ЗАДАНИЕ A:
Воспроизведи слово в слово кусок из воспоминаний о Софии Ротару: от «После смерти Евдокименко» до «сор из избы.» включительно.

ИЗВЛЕЧЁННЫЙ ТЕКСТ:
Так начался в моей жизни «период Софии Ротару».
С Соней я гастролировал в общей сложности два года. У меня сложились очень теплые и дружеские отношения с ней и ее мужем и директором Анатолием Евдокименко. Работалось нам легко. Ротару была простой и милой, не «звездной», не капризничала, не закатывала сцен. А Толя оказался не только замечательным музыкантом и аранжировщиком, но и хорошим руководителем, все держал под контролем. Накладок не случалось.
После смерти Евдокименко пошли разговоры, что он сильно пил и тиранил Ротару. Ничего подобного я никогда не видел. Как истинный хохол, Толя уважал горилку, в особенности с салом, но пил не больше других.
И перед концертами, в отличие от некоторых артистов, не перехватывал сто граммов «для разогрева». Соню любил, был заботлив и нежен и никогда не выяснял отношения с женой на людях. Я еще удивлялся, как у них все чинно и благородно, а потом понял: Соня с Толей провинциалы, привыкли жить с оглядкой на других, как говорят украинцы, «як сусiд сказал». Возможно, они и ругались вдали от людских глаз, но никогда не выносили сор из избы.
Единственный недостаток Евдокименко заключался в том, что он был прижимист и не баловал Соню. А Ротару очень любила подарки — украшения, колечки. Она мне нравилась, и ради того чтобы ее порадовать, я даже пошел на «должностное преступление».

ЗАДАНИЕ B:
Перепиши строки записей от строки с «Describe the element at coordinates (2105, 50)» до строки с «(702, 450).» включительно и замени в них «screenshot» на «screen capture». Всё остальное оставь как есть.

[Несколько записей]

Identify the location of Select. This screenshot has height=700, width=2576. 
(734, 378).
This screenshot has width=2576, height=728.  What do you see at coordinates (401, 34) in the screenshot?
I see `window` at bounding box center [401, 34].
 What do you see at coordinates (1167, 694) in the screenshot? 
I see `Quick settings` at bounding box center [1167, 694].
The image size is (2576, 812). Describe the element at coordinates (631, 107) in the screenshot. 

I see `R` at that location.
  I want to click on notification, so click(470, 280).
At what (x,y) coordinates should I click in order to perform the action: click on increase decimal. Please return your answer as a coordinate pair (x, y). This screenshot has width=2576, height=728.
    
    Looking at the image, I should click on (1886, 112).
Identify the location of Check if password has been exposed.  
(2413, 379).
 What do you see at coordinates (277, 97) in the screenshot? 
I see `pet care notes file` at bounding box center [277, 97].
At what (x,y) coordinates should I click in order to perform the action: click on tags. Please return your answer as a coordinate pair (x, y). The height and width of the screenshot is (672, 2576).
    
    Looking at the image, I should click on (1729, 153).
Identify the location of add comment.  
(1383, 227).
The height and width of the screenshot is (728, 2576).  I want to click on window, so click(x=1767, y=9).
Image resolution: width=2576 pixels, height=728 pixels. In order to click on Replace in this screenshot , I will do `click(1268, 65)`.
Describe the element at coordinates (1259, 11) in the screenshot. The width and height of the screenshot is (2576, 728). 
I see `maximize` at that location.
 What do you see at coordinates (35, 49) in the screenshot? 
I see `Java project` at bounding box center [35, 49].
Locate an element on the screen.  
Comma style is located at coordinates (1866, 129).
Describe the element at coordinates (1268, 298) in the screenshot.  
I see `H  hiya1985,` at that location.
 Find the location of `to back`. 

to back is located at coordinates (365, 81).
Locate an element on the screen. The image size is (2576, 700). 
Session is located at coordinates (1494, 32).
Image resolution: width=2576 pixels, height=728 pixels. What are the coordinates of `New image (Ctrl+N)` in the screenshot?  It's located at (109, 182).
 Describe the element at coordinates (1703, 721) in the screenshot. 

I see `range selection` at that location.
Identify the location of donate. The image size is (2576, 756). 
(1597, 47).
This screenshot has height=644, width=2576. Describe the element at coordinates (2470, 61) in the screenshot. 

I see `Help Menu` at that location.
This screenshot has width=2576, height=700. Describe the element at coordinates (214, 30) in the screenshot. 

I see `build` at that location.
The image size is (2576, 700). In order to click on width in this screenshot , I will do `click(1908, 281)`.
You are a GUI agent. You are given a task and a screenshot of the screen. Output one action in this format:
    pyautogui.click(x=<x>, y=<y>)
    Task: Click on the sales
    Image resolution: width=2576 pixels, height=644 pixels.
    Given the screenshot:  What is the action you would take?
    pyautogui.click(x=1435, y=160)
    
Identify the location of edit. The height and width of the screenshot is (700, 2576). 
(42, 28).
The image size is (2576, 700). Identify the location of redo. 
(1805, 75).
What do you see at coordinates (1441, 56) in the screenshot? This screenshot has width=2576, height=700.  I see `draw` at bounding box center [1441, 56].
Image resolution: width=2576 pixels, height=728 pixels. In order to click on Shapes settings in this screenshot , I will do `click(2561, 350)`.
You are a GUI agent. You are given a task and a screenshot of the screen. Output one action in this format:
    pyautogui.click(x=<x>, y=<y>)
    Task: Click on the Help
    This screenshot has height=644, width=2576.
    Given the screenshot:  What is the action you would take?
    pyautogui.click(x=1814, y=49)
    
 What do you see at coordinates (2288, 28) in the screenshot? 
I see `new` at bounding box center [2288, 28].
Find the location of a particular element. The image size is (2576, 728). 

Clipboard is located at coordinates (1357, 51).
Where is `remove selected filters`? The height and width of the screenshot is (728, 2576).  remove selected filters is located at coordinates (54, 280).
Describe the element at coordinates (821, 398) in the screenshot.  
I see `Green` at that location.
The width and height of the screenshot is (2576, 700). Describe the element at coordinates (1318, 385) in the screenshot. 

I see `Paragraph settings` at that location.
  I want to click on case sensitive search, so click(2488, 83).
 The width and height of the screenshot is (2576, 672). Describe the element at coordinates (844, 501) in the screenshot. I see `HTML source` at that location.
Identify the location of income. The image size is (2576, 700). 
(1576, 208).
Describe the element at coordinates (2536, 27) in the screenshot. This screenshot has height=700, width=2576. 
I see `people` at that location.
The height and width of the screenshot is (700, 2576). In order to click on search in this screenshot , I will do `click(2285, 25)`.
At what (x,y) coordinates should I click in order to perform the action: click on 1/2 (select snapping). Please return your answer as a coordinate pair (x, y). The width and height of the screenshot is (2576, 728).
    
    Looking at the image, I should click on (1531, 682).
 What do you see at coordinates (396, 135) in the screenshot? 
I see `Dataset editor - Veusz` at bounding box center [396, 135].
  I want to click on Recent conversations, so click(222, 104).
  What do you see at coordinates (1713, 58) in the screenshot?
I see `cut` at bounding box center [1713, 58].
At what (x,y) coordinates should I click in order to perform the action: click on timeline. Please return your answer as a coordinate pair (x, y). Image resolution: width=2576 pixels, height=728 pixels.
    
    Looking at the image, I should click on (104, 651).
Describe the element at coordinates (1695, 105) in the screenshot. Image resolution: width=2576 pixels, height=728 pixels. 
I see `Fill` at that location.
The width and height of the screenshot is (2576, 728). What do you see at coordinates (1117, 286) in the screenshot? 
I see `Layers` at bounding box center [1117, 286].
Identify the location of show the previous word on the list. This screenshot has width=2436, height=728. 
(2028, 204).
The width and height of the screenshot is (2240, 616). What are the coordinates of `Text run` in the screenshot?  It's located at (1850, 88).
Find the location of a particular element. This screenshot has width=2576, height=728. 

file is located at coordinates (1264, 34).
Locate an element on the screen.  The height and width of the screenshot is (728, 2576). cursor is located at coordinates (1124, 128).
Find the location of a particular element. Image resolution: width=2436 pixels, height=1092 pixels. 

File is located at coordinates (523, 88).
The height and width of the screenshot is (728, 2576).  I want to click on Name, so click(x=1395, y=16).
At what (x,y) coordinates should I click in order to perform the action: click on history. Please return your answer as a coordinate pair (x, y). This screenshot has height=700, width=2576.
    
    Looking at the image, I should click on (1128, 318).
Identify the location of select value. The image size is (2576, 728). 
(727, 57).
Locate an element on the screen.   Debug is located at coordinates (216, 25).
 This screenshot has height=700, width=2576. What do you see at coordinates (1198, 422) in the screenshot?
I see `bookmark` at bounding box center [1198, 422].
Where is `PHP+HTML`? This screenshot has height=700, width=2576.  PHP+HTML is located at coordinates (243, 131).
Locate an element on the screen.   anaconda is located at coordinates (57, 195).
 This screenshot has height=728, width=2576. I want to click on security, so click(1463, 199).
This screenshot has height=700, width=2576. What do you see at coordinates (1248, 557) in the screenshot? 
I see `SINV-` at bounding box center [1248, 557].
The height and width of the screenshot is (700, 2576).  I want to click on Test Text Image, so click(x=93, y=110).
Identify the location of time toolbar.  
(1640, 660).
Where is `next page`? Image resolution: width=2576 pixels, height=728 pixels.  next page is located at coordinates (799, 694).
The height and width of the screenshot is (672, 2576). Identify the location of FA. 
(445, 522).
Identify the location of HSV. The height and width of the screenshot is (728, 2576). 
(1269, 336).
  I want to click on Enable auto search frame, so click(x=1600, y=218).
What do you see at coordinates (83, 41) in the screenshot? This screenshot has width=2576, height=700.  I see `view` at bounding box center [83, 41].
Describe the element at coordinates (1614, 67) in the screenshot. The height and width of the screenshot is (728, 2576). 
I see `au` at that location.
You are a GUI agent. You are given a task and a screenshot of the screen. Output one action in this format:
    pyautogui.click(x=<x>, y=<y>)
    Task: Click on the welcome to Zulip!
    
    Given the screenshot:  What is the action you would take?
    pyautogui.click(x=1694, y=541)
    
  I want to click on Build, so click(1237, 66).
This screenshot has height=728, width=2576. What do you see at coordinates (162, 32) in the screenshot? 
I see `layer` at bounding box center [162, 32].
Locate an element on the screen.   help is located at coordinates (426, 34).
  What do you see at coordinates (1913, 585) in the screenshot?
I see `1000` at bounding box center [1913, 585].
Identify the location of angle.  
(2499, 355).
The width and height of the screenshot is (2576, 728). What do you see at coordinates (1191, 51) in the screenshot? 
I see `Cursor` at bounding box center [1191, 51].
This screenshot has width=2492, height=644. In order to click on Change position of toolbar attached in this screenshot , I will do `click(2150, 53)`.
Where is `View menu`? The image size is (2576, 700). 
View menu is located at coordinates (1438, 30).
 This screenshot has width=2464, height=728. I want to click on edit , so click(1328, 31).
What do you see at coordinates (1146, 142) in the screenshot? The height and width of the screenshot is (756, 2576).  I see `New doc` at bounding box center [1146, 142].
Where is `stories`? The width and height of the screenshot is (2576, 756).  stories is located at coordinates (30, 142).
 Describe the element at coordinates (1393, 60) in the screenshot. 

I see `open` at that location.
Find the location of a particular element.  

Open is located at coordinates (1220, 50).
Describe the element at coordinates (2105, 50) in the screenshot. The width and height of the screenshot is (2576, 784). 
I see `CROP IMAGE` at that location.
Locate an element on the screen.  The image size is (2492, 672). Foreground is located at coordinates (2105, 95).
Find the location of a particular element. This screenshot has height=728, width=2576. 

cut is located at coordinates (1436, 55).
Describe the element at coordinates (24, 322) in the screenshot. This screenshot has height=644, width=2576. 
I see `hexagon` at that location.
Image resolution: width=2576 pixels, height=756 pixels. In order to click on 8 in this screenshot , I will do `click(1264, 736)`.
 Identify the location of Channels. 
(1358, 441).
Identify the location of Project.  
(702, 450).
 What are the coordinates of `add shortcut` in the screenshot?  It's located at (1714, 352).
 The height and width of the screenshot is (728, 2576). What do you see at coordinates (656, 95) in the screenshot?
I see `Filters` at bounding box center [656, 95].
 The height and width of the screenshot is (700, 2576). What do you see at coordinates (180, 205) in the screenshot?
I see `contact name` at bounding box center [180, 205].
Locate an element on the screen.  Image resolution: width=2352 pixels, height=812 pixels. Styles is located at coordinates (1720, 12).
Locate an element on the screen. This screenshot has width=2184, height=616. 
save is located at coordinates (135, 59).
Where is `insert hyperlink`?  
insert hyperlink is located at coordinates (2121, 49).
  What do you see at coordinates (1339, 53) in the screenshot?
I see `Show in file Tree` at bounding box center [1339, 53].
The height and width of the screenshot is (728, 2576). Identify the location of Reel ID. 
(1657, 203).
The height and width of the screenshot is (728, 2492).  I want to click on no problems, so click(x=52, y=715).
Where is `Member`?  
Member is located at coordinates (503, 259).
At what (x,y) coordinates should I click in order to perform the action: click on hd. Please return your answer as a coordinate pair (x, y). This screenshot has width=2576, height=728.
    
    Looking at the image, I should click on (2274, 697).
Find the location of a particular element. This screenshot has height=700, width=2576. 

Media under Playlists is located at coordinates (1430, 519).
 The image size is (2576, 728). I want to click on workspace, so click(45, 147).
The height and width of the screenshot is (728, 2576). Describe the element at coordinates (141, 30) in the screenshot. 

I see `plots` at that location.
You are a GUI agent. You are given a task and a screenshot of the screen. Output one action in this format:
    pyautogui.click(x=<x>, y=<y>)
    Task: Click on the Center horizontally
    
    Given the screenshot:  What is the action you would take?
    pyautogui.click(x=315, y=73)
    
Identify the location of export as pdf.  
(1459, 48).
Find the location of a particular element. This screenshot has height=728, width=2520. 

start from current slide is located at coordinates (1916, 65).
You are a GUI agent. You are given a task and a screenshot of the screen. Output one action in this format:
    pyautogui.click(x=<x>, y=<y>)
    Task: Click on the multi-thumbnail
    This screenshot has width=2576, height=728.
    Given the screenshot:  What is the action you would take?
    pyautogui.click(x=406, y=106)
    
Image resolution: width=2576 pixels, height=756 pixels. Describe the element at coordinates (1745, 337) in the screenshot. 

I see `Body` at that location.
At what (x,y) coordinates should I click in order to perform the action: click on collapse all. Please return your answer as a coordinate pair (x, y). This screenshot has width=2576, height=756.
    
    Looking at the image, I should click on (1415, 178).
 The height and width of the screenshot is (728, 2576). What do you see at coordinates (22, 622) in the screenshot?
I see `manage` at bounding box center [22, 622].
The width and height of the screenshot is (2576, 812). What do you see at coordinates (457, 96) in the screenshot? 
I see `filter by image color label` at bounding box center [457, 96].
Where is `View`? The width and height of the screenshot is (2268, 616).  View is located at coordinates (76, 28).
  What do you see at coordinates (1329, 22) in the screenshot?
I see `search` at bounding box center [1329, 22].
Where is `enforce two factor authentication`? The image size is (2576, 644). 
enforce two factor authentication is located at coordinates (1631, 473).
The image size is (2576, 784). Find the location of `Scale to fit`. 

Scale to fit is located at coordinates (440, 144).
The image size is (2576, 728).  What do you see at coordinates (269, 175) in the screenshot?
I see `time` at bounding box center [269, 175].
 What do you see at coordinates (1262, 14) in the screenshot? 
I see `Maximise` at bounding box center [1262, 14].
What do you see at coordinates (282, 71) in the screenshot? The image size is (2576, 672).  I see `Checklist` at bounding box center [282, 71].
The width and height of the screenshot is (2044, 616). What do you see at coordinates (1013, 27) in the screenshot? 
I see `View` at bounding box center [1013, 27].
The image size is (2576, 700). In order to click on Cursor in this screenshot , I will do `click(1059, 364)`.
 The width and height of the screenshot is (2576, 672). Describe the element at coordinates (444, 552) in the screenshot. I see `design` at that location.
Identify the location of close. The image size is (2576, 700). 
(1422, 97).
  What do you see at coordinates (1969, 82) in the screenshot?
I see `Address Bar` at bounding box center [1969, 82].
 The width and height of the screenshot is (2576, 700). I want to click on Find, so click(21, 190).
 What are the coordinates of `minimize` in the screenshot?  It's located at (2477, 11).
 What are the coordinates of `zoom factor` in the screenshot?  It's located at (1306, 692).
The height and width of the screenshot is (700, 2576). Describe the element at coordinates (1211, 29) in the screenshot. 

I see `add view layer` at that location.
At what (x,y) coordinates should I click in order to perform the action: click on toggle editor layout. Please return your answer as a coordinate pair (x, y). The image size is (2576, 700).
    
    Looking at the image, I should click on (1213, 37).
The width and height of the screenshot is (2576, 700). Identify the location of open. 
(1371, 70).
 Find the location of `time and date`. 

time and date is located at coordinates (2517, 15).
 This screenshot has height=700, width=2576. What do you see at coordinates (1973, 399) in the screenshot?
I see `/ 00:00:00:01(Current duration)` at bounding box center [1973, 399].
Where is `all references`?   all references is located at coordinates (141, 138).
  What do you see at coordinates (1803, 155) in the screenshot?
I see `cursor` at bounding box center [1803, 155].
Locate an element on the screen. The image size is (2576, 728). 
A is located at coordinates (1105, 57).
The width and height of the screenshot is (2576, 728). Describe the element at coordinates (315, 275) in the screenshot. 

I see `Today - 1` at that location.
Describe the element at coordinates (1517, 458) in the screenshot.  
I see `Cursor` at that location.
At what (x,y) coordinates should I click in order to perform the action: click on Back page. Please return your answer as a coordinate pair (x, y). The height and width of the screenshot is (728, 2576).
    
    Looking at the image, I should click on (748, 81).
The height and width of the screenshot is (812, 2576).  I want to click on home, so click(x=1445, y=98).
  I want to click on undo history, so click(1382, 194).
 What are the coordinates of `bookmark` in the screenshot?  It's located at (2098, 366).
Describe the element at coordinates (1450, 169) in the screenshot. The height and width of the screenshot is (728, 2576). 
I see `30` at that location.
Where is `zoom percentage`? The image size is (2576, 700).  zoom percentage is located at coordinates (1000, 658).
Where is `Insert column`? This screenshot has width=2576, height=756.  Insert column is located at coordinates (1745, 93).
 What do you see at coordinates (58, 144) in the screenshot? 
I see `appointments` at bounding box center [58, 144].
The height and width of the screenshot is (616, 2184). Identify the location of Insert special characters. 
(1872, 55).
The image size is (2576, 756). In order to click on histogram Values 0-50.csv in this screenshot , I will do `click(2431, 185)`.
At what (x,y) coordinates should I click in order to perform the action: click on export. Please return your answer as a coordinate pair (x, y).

ПИСЬМЕННЫЙ ОТВЕТ A:
После смерти Евдокименко пошли разговоры, что он сильно пил и тиранил Ротару. Ничего подобного я никогда не видел. Как истинный хохол, Толя уважал горилку, в особенности с салом, но пил не больше других.
И перед концертами, в отличие от некоторых артистов, не перехватывал сто граммов «для разогрева». Соню любил, был заботлив и нежен и никогда не выяснял отношения с женой на людях. Я еще удивлялся, как у них все чинно и благородно, а потом понял: Соня с Толей провинциалы, привыкли жить с оглядкой на других, как говорят украинцы, «як сусiд сказал». Возможно, они и ругались вдали от людских глаз, но никогда не выносили сор из избы.

ПИСЬМЕННЫЙ ОТВЕТ B:
Describe the element at coordinates (2105, 50) in the screen capture. The width and height of the screen capture is (2576, 784). 
I see `CROP IMAGE` at that location.
Locate an element on the screen.  The image size is (2492, 672). Foreground is located at coordinates (2105, 95).
Find the location of a particular element. This screen capture has height=728, width=2576. 

cut is located at coordinates (1436, 55).
Describe the element at coordinates (24, 322) in the screen capture. This screen capture has height=644, width=2576. 
I see `hexagon` at that location.
Image resolution: width=2576 pixels, height=756 pixels. In order to click on 8 in this screen capture , I will do `click(1264, 736)`.
 Identify the location of Channels. 
(1358, 441).
Identify the location of Project.  
(702, 450).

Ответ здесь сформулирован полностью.